--- Extracted entries ---

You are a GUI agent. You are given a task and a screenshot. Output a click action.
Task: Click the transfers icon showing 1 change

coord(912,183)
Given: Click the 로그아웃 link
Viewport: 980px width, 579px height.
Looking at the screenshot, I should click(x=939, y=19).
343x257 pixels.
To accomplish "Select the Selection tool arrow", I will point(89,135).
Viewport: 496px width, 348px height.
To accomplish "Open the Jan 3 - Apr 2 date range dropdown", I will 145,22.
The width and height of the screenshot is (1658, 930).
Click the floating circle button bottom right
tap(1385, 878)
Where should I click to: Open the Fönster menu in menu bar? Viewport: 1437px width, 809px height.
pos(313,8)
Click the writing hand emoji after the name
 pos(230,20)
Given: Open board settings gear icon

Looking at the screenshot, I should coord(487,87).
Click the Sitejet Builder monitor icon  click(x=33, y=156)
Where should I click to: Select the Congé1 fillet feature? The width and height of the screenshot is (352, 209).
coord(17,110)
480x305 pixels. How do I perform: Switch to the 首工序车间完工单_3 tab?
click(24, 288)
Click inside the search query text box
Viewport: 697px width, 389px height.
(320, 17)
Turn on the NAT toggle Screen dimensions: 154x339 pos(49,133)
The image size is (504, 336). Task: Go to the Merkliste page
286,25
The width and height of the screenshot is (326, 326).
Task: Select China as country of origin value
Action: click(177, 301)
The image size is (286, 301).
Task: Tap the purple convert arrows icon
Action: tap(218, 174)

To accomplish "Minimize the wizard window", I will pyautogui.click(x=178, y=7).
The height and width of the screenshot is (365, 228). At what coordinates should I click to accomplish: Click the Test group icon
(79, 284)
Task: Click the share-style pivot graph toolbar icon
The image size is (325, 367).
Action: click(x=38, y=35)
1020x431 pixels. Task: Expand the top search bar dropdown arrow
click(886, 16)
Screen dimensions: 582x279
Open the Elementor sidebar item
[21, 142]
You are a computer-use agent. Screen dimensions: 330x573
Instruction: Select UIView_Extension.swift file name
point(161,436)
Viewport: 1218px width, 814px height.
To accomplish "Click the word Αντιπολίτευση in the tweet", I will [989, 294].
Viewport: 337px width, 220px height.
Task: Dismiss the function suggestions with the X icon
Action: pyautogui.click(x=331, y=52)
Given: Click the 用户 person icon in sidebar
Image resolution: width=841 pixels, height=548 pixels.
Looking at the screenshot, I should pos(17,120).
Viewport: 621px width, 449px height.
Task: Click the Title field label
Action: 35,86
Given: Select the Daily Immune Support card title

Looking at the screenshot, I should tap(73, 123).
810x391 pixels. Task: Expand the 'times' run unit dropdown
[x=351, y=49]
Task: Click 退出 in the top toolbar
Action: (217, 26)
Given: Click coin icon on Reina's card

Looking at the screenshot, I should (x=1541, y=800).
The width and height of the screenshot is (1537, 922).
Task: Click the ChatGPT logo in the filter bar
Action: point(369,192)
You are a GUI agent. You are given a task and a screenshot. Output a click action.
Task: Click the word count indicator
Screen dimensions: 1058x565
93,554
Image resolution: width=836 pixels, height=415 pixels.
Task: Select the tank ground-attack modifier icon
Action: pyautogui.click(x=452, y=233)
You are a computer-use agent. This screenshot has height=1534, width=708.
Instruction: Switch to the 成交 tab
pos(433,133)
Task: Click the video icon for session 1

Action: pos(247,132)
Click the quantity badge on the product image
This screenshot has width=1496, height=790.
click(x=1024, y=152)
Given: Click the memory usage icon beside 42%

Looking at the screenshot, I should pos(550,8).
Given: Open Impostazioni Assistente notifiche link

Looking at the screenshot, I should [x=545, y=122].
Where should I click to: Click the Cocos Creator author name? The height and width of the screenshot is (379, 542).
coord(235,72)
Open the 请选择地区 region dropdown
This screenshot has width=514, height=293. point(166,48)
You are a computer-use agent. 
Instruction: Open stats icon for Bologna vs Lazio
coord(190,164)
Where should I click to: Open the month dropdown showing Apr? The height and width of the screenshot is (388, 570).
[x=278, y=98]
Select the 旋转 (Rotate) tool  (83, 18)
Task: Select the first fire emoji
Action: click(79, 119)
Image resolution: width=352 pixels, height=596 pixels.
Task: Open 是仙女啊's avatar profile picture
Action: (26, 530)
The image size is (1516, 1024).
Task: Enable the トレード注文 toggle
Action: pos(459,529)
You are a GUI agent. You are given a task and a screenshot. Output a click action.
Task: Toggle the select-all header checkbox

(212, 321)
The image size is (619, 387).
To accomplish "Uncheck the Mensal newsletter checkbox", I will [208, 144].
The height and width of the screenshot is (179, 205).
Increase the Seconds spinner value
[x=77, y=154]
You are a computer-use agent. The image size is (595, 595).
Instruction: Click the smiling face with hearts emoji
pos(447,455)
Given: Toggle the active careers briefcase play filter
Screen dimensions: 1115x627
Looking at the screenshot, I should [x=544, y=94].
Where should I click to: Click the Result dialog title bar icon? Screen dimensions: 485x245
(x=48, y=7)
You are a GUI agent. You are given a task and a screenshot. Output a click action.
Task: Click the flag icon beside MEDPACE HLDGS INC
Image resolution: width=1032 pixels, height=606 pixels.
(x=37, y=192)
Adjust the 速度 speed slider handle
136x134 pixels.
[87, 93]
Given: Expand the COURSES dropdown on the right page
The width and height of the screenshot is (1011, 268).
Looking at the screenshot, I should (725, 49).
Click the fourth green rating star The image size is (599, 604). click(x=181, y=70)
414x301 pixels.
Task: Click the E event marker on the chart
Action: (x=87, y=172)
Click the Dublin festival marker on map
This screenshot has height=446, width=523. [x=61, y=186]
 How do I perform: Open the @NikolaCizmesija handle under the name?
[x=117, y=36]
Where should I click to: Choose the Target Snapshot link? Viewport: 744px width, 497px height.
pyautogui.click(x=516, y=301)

---

Instructions to follow: Copy all of the material above line for line, changing nothing.

Correct output:
You are a GUI agent. You are given a task and a screenshot. Output a click action.
Task: Click the transfers icon showing 1 change

coord(912,183)
Given: Click the 로그아웃 link
Viewport: 980px width, 579px height.
Looking at the screenshot, I should click(x=939, y=19).
343x257 pixels.
To accomplish "Select the Selection tool arrow", I will point(89,135).
Viewport: 496px width, 348px height.
To accomplish "Open the Jan 3 - Apr 2 date range dropdown", I will 145,22.
The width and height of the screenshot is (1658, 930).
Click the floating circle button bottom right
tap(1385, 878)
Where should I click to: Open the Fönster menu in menu bar? Viewport: 1437px width, 809px height.
pos(313,8)
Click the writing hand emoji after the name
 pos(230,20)
Given: Open board settings gear icon

Looking at the screenshot, I should coord(487,87).
Click the Sitejet Builder monitor icon  click(x=33, y=156)
Where should I click to: Select the Congé1 fillet feature? The width and height of the screenshot is (352, 209).
coord(17,110)
480x305 pixels. How do I perform: Switch to the 首工序车间完工单_3 tab?
click(24, 288)
Click inside the search query text box
Viewport: 697px width, 389px height.
(320, 17)
Turn on the NAT toggle Screen dimensions: 154x339 pos(49,133)
The image size is (504, 336). Task: Go to the Merkliste page
286,25
The width and height of the screenshot is (326, 326).
Task: Select China as country of origin value
Action: click(177, 301)
The image size is (286, 301).
Task: Tap the purple convert arrows icon
Action: tap(218, 174)

To accomplish "Minimize the wizard window", I will pyautogui.click(x=178, y=7).
The height and width of the screenshot is (365, 228). At what coordinates should I click to accomplish: Click the Test group icon
(79, 284)
Task: Click the share-style pivot graph toolbar icon
The image size is (325, 367).
Action: click(x=38, y=35)
1020x431 pixels. Task: Expand the top search bar dropdown arrow
click(886, 16)
Screen dimensions: 582x279
Open the Elementor sidebar item
[21, 142]
You are a computer-use agent. Screen dimensions: 330x573
Instruction: Select UIView_Extension.swift file name
point(161,436)
Viewport: 1218px width, 814px height.
To accomplish "Click the word Αντιπολίτευση in the tweet", I will [989, 294].
Viewport: 337px width, 220px height.
Task: Dismiss the function suggestions with the X icon
Action: pyautogui.click(x=331, y=52)
Given: Click the 用户 person icon in sidebar
Image resolution: width=841 pixels, height=548 pixels.
Looking at the screenshot, I should pos(17,120).
Viewport: 621px width, 449px height.
Task: Click the Title field label
Action: 35,86
Given: Select the Daily Immune Support card title

Looking at the screenshot, I should tap(73, 123).
810x391 pixels. Task: Expand the 'times' run unit dropdown
[x=351, y=49]
Task: Click 退出 in the top toolbar
Action: (217, 26)
Given: Click coin icon on Reina's card

Looking at the screenshot, I should (x=1541, y=800).
The width and height of the screenshot is (1537, 922).
Task: Click the ChatGPT logo in the filter bar
Action: point(369,192)
You are a GUI agent. You are given a task and a screenshot. Output a click action.
Task: Click the word count indicator
Screen dimensions: 1058x565
93,554
Image resolution: width=836 pixels, height=415 pixels.
Task: Select the tank ground-attack modifier icon
Action: pyautogui.click(x=452, y=233)
You are a computer-use agent. This screenshot has height=1534, width=708.
Instruction: Switch to the 成交 tab
pos(433,133)
Task: Click the video icon for session 1

Action: pos(247,132)
Click the quantity badge on the product image
This screenshot has width=1496, height=790.
click(x=1024, y=152)
Given: Click the memory usage icon beside 42%

Looking at the screenshot, I should pos(550,8).
Given: Open Impostazioni Assistente notifiche link

Looking at the screenshot, I should [x=545, y=122].
Where should I click to: Click the Cocos Creator author name? The height and width of the screenshot is (379, 542).
coord(235,72)
Open the 请选择地区 region dropdown
This screenshot has width=514, height=293. point(166,48)
You are a computer-use agent. 
Instruction: Open stats icon for Bologna vs Lazio
coord(190,164)
Where should I click to: Open the month dropdown showing Apr? The height and width of the screenshot is (388, 570).
[x=278, y=98]
Select the 旋转 (Rotate) tool  (83, 18)
Task: Select the first fire emoji
Action: click(79, 119)
Image resolution: width=352 pixels, height=596 pixels.
Task: Open 是仙女啊's avatar profile picture
Action: (26, 530)
The image size is (1516, 1024).
Task: Enable the トレード注文 toggle
Action: pos(459,529)
You are a GUI agent. You are given a task and a screenshot. Output a click action.
Task: Toggle the select-all header checkbox

(212, 321)
The image size is (619, 387).
To accomplish "Uncheck the Mensal newsletter checkbox", I will [208, 144].
The height and width of the screenshot is (179, 205).
Increase the Seconds spinner value
[x=77, y=154]
You are a computer-use agent. The image size is (595, 595).
Instruction: Click the smiling face with hearts emoji
pos(447,455)
Given: Toggle the active careers briefcase play filter
Screen dimensions: 1115x627
Looking at the screenshot, I should [x=544, y=94].
Where should I click to: Click the Result dialog title bar icon? Screen dimensions: 485x245
(x=48, y=7)
You are a GUI agent. You are given a task and a screenshot. Output a click action.
Task: Click the flag icon beside MEDPACE HLDGS INC
Image resolution: width=1032 pixels, height=606 pixels.
(x=37, y=192)
Adjust the 速度 speed slider handle
136x134 pixels.
[87, 93]
Given: Expand the COURSES dropdown on the right page
The width and height of the screenshot is (1011, 268).
Looking at the screenshot, I should (725, 49).
Click the fourth green rating star The image size is (599, 604). click(x=181, y=70)
414x301 pixels.
Task: Click the E event marker on the chart
Action: (x=87, y=172)
Click the Dublin festival marker on map
This screenshot has height=446, width=523. [x=61, y=186]
 How do I perform: Open the @NikolaCizmesija handle under the name?
[x=117, y=36]
Where should I click to: Choose the Target Snapshot link? Viewport: 744px width, 497px height.
pyautogui.click(x=516, y=301)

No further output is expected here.